Since we’re on the topic of dates: never write TO_CHAR ( expiry_date, 'YYYY-MM-DD' ) = '2014-01-01'. Leave the DATE column as is and write expiry_date >= TO_DATE ( '2014-01-01','YYYY-MM-DD' ) and expiry_date < TO_DATE ( '2014-01-01','YYYY-MM-DD' ) + INTERVAL '1' DAY instead. [1] Yes, it’s a bit more typing, but that way an index range scan can be performed and you do not need a function-based index.

‘But what if I need only products from the fridge that expire in February?’ Since repetition is the mother of learning, here comes: specify ranges from the first day of February to the last day of February.

‘But I want to show the total number of products by the year and month of the expiry date.’ You could use the EXTRACT ( YEAR FROM expiry_date ) and similarly for the month, TRUNC( expiry_date, 'MM' ) or TO_CHAR ( expiry_date, 'YYYY-MM' ). However, since you are pulling in all data from the table, a full table scan really is your best option. Yes, you read that right: a full table scan is the best alternative; we’ll say more about full table scans in a few moments.

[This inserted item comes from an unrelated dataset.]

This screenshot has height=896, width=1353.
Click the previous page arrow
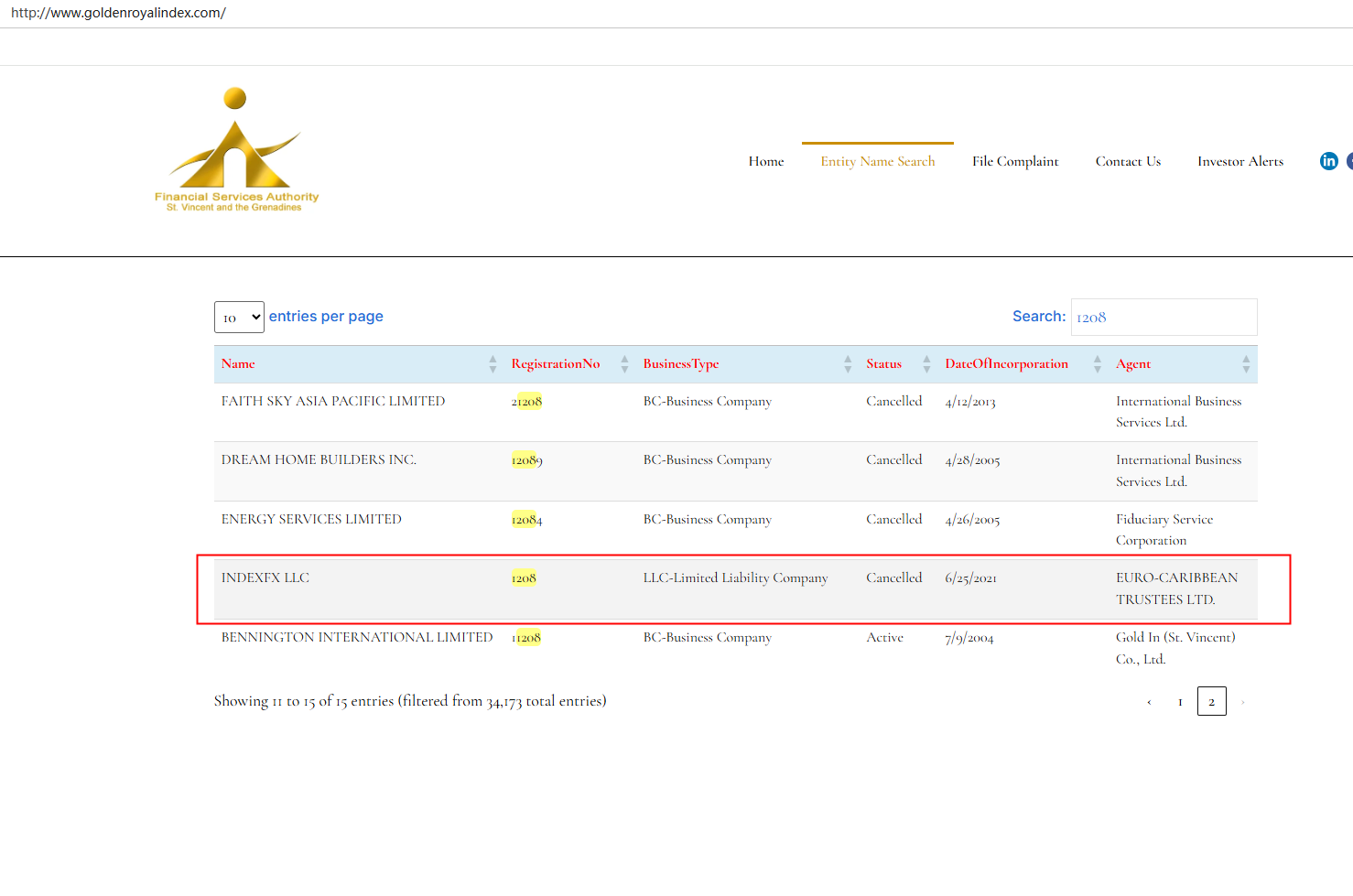[1149, 702]
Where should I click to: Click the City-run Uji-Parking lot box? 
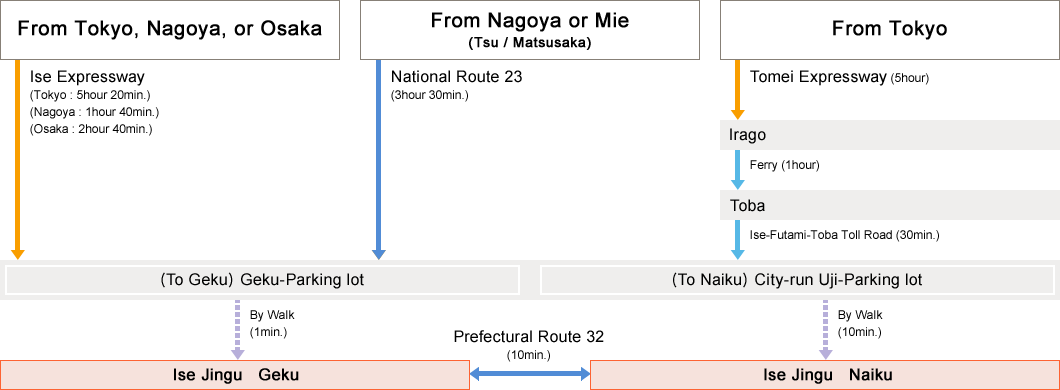797,280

Furthermore, if you already have an index on expiry_date and it is stored in order (i.e. it is not a HASH index on a partitioned table), then the GROUP BY can make use of the index without any additional function-based indexes.

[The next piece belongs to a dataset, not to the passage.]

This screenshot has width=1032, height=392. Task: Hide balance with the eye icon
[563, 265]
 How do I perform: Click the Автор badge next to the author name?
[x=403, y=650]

The LIKE comparison operator is also often a cause for performance problems because applications tend to allow wild cards in strings, which means that a search condition à la WHERE col_name LIKE '%SOMETHING%' is not uncommon. Obviously, you cannot create a sensible index for a predicate like that. It is tantamount to asking a dictionary to provide you with a list of all possible sequences of characters in any position.

The INDEX hint, as described by Laurent Schneider, is — contrary to what is claimed by the said author — not always beneficial for predicates with leading and trailing wild cards, so be sure to try it out. An index is, however, used when such a predicate is specified with bind variables:

 VARIABLE l_like VARCHAR2(20);
 EXEC :l_like := '%SOMETHING%';

   col_name LIKE :l_like;

If you always look for things ending with a series of characters, such as LIKE '%ABC' you can use an index. Just create the index on REVERSE ( col_name ) and reverse the string you are looking for itself, and voilà, it works: WHERE REVERSE ( col_name ) LIKE 'CBA%'.

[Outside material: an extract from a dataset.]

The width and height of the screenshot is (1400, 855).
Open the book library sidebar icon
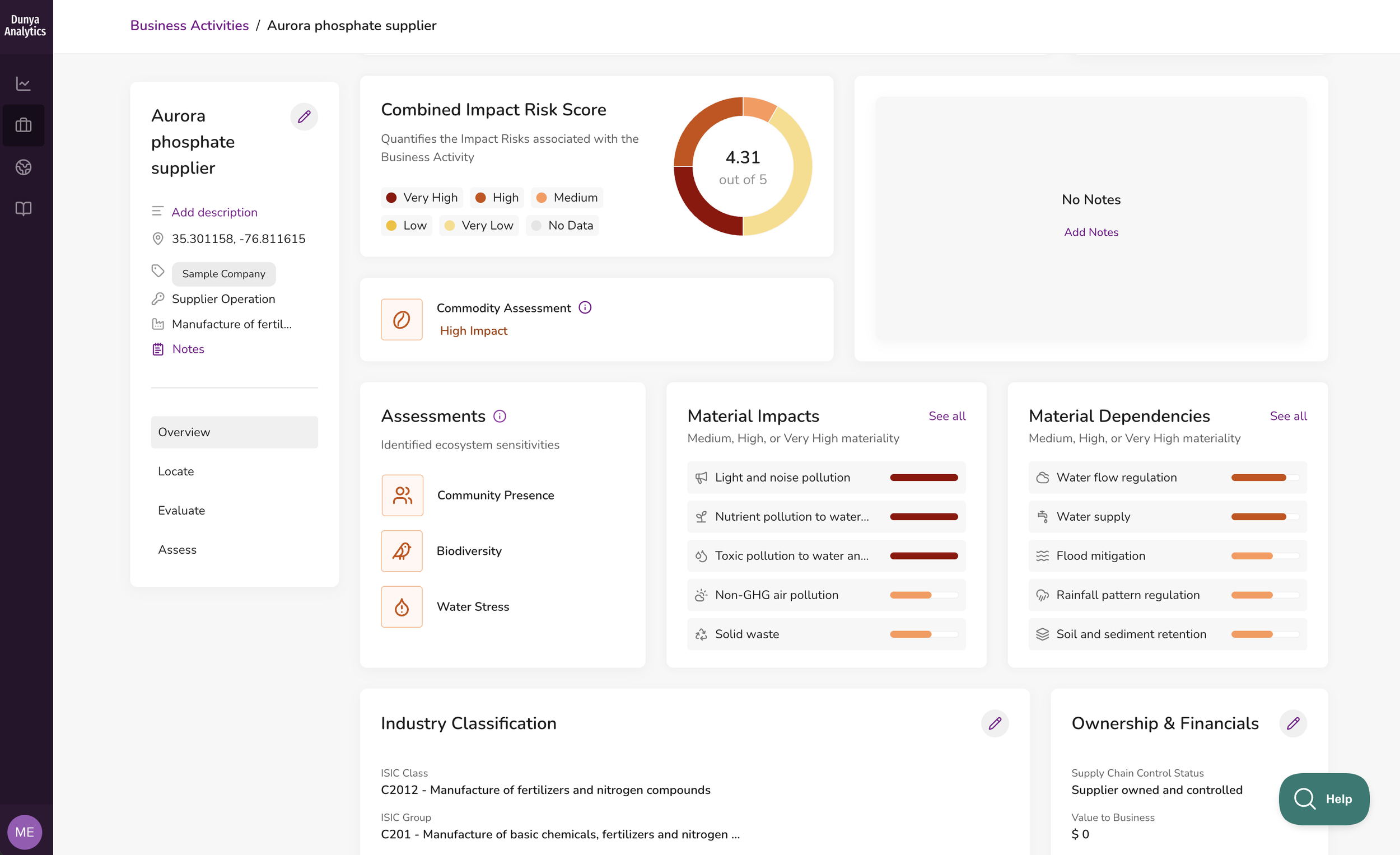[24, 208]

To search in a case-insensitive manner you have to create a function-based index, say, UPPER(col_name). You could have gone with LOWER(col_name) and whatever you prefer is really up to you. All that matters is that you are thrifty and consistent: switching back and forth between UPPER() and LOWER() is a bad idea because the database has to maintain two indexes instead of one, and you really only need one index. Which function you choose for case-insensitive searches is irrelevant but document whichever you choose, so it is clear to all developers on the team.

In an international setting you may want to use NLS_UPPER( col_name, 'NLS_SORT = ...' ), so that for instance — for ... = XGERMANß and ss are seen as equivalent. The parameters NLS_SORT and NLS_COMP can be made case- or accent-insensitive by appending _CI or _AI to their sort name values respectively. The NLS_SORT parameter can be used to alter a session or the entire system.

For purely linguistic rather than binary searches of text, you can set the system’s or session’s NLS_COMP = LINGUISTIC. The performance of linguistic indexes can thus be improved: CREATE INDEX ix_col_name_ling on tab_name ( NLSSORT( col_name, 'NLS_SORT = FRENCH' ) ), for French for example.

We have already seen that with function-based indexes it is important to have the exact same expression save for irrelevant spaces. A functionally equivalent expression that is syntactically different prohibits the use of an index, so writing REGEXP_LIKE() in your WHERE clause when you have used INSTR() in the index means that the optimizer will ignore the index.

For Oracle Database 11g there is a good book on expert indexing, if you want to learn more about indexes.


[1]The INTERVAL function has one major disadvantage: SELECT TO_DATE ( '2014-01-31', 'YYYY-MM-DD' ) + INTERVAL '1' MONTH FROM dual leads ORA-01839: date not valid for month specified error. The function ADD_MONTHS() solves that problem.